* **SHORT PROBLEM**
Rewrite everything from the line containing "What do you see at coordinates (859, 101)" down to the line containing "(1317, 79).", changing "What do you see at" to "What is shown at" and leaving all else as it is. Return only those lines.

— Begin —

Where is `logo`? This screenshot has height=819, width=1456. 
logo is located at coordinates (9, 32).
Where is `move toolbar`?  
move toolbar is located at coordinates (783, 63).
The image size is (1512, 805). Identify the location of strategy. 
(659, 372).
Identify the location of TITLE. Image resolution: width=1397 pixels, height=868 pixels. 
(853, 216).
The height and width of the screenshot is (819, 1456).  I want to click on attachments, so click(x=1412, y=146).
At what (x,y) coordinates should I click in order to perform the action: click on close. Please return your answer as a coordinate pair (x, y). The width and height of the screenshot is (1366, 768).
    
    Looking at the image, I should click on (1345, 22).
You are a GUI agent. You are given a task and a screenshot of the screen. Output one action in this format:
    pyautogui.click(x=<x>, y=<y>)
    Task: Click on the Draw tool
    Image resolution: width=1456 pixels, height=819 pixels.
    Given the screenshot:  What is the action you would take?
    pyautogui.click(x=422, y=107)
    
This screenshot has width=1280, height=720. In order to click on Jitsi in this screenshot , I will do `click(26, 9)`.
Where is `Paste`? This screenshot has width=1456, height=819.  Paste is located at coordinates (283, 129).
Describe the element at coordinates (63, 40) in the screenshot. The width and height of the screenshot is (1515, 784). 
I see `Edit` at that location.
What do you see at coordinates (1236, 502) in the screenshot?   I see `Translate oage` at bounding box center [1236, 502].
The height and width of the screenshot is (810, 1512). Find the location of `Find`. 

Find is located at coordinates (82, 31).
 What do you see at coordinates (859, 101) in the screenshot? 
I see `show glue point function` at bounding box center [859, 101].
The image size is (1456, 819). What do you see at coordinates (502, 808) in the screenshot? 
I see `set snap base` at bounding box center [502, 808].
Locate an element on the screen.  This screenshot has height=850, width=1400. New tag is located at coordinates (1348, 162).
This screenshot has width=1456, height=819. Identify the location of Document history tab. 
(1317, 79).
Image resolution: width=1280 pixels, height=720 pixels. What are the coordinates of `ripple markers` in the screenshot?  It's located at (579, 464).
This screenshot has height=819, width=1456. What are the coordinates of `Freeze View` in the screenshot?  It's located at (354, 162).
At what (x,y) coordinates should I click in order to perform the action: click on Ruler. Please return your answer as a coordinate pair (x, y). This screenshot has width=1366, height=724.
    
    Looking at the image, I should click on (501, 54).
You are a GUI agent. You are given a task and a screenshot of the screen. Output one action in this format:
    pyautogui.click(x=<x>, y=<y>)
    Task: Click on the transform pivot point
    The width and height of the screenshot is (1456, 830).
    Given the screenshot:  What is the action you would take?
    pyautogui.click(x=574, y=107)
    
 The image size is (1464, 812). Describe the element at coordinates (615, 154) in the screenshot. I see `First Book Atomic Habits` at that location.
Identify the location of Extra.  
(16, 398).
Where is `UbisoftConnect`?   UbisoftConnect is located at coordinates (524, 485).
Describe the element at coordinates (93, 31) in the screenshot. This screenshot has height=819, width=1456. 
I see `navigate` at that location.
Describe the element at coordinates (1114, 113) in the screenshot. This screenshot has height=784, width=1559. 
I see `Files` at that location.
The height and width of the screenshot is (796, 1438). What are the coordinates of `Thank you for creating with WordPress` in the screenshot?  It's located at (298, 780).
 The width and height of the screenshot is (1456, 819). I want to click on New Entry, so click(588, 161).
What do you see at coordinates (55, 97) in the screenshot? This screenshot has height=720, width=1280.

— End —

* **FINISHED EXERCISE**
 What is shown at coordinates (859, 101) in the screenshot? 
I see `show glue point function` at bounding box center [859, 101].
The image size is (1456, 819). What is shown at coordinates (502, 808) in the screenshot? 
I see `set snap base` at bounding box center [502, 808].
Locate an element on the screen.  This screenshot has height=850, width=1400. New tag is located at coordinates (1348, 162).
This screenshot has width=1456, height=819. Identify the location of Document history tab. 
(1317, 79).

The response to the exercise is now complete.